| HN Mirror

Y	Hacker News new \| ask \| show \| jobs


	by nwellnhof 847 days ago
	It should be noted that in C89, both behaviors of division and modulo are allowed and it's implementation-defined whether division results are truncated or rounded towards negative infinity. This has changed in C99 which only allows truncation towards zero.

3 comments

Karellen 846 days ago

I've always considered it a mistake to refer to "%" as a "modulo" operator in C because of its ability to return negative numbers. That's not how modulo arithmetic works. C's "%" is a remainder operator.

link

marko_oktabyr 846 days ago

> That's not how modulo arithmetic works.

We should be a bit careful with what one means by "modulo arithmetic" here. If we are talking about arithmetic in Z/nZ (read "integers modulo n"), then the objects being acted upon are no longer integers, but equivalence classes of integers. That is, the set of all integers that satisfy the equivalence relation "~" where "a ~ b" means a - b = k*n for some integer k. For example, one of the equivalence classes in Z/3Z would be the set {..., -4, -1, 2, 5, ...}.

Since every element of the set is equivalent under that relation, we typically will choose a representative of that equivalence class, e.g., [2] for the previous class. If we view the "mod" or "modulo" operator to be a mapping from the integers to a particular representative of its equivalence class, there's no reason that negative values should be excluded. [-1] refers to the same equivalence class as [2], [32], and [-7]. The details of how integers are mapped to a chosen representative seem to vary from language to language, but modular arithmetic works all the same between them.

link

shikon7 846 days ago

But 2 mod 3 should still give the same as -1 mod 3. If the representative for the same equivalence class is allowed to be different depending on the input, you could just as well use the number itself.

link

marko_oktabyr 846 days ago

At the risk of being snarky, I should certainly hope the output depends on the input.
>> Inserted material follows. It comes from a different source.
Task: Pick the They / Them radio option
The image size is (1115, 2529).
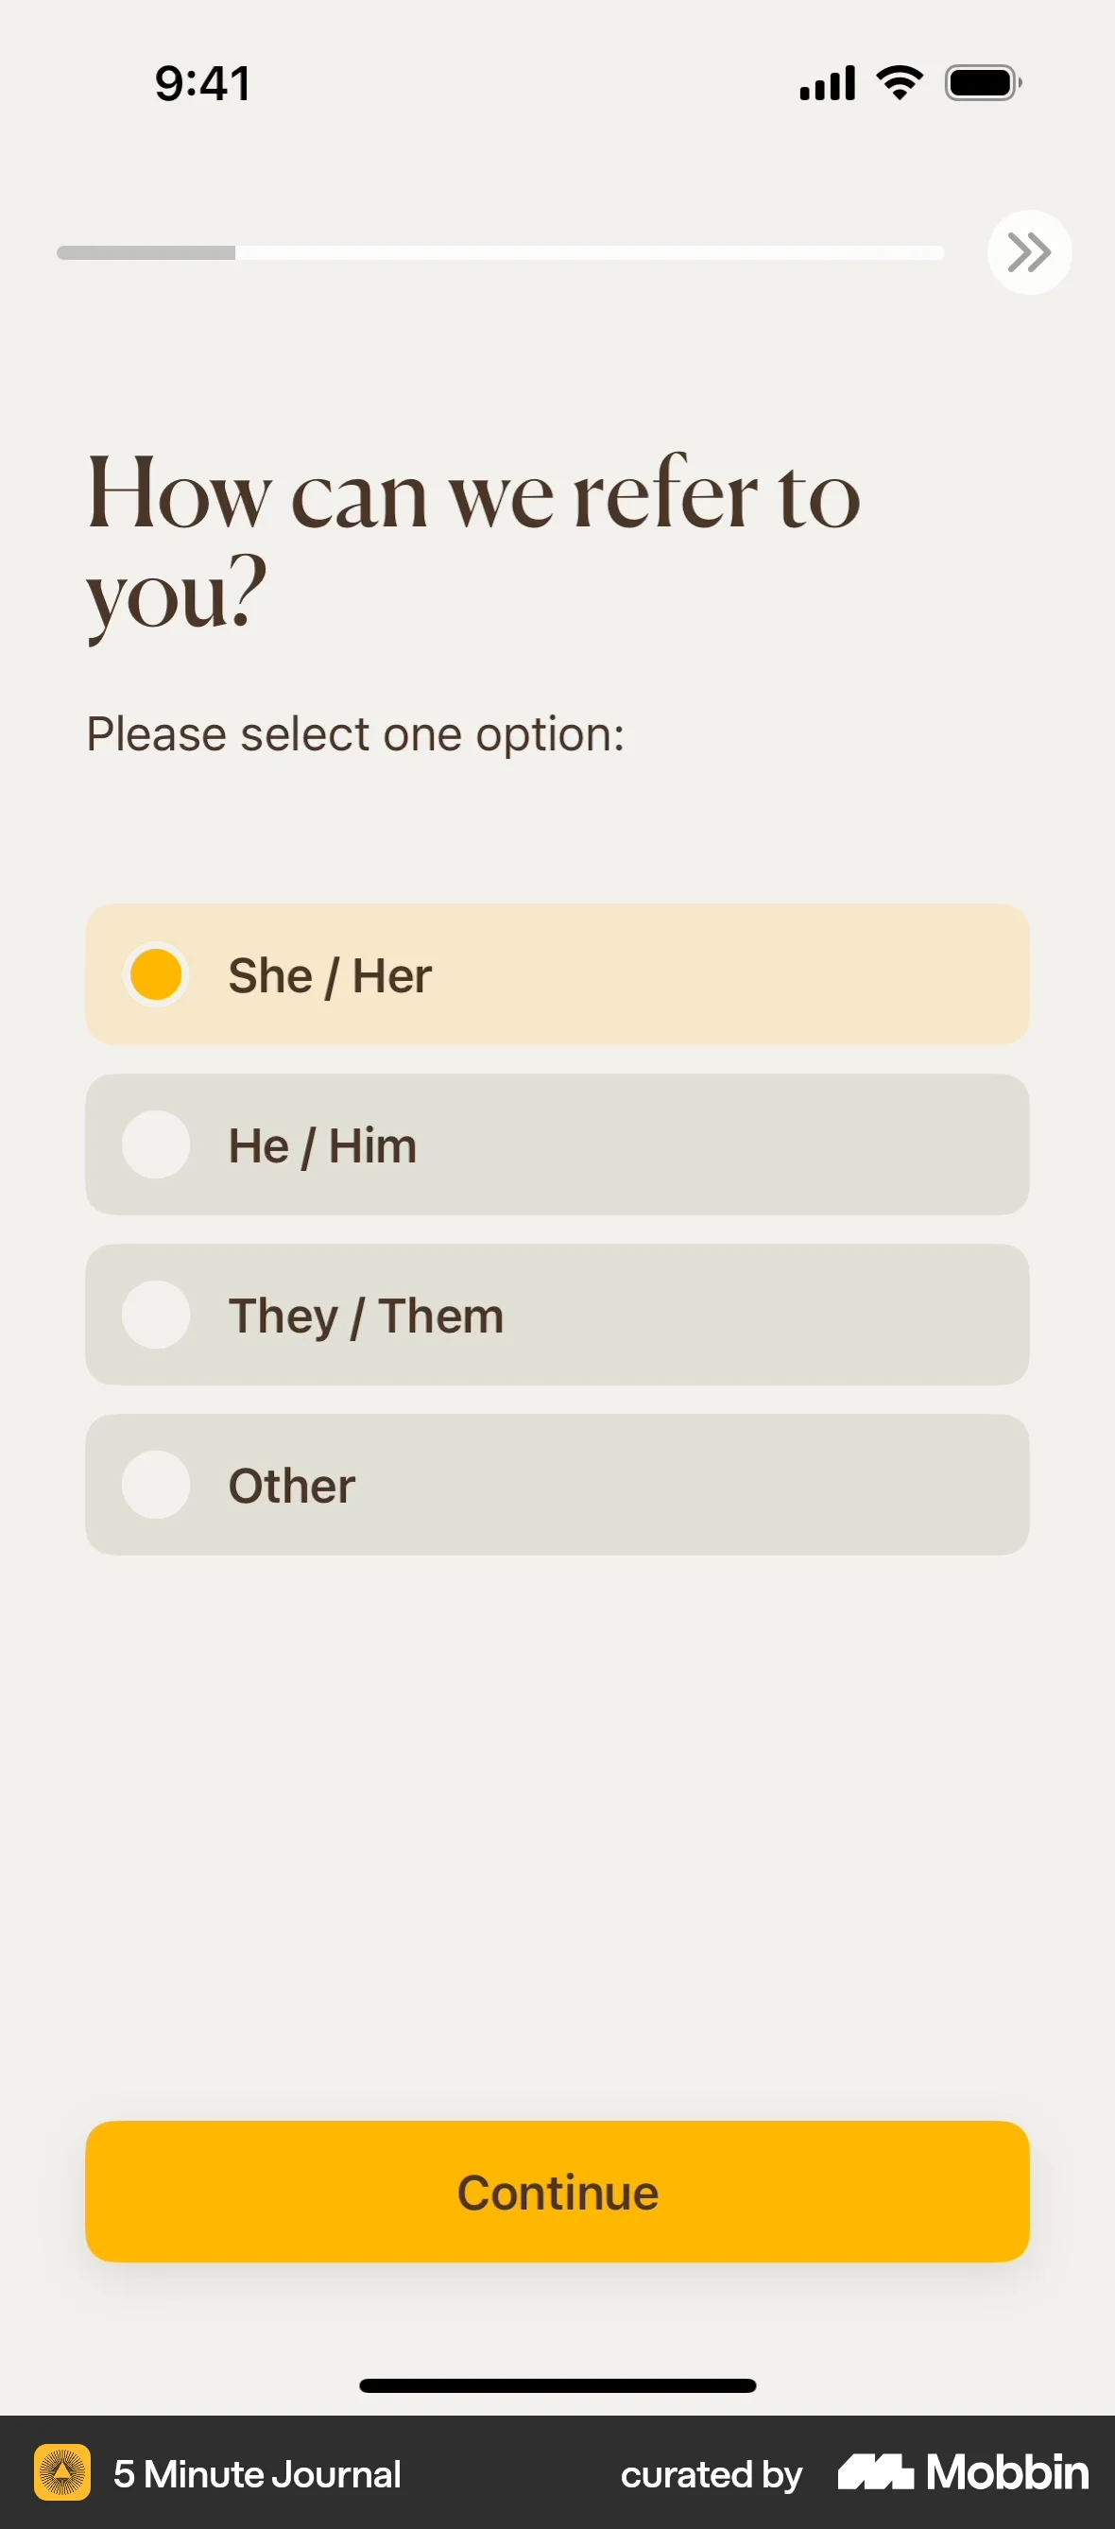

On a more serious note, there are quite reasonable properties that are satisfied by keeping the sign of the first argument as the chosen representative. In particular, for any two nonzero integers a and b, we have that:

a = (a / b) * b + (a mod b)

Where division should be interpreted as integer division that rounds towards zero. If a=-1 and b=3, then (a/b) would be zero which would require (a mod b) to be -1 if we want the above to hold. Also note that other rounding choices (e.g., rounding towards negative infinity) could impose (a mod b) = 2.

So choosing a particular representative comes down to choosing what properties you want your function to have in relation to other arithmetic.

link

oasisaimlessly 846 days ago

There is no "particular representative"; every equivalence class (except 0) has two possible representatives.

... and that's exactly why the C modulo operator sucks.

link

seanhunter 846 days ago

Neither of them is wrong. Languages (like python) which only return a positive number are returning the least positive residue of division under the modulus. That is the most common interpretation of it in number theory at least far as I know.

C generally does return negative numbers when you use the % operator.

link

kazinator 846 days ago

Under modulo math, -1, 9 and 19, for example, are all the same element of the modulo 10 congruence. 9 is called the "least positive residue", which is sometimes important.

link

matsemann 846 days ago

I have to re-learn this each year for Advent of Code, when inevitable my something % anything goes into the negative when searching downwards.

link

marcosdumay 846 days ago

That's not any clearer. Both "modulo" and "remainder" can be defined in ways (yeah, more than one) that include or exclude negative numbers.

You have to memorize the full definition. There's no mnemonic shortcut.

link

chubot 846 days ago

Remainder goes with division, and respects invariants

Modulus doesn’t. I believe that algebraically equality module N can exist without division

link

pwdisswordfishc 846 days ago

Exactly. Modulo is not an operator, but a term for an equivalence class of differing by a multiple of a number fixed in advance.

link

Karellen 846 days ago

> Modulo is not an operator,

"operator" is being used as a term of art in programming language design, to describe a symbol used to indicate that an operation should be performed on one or more operands.

https://en.wikipedia.org/wiki/Operator_(computer_programming...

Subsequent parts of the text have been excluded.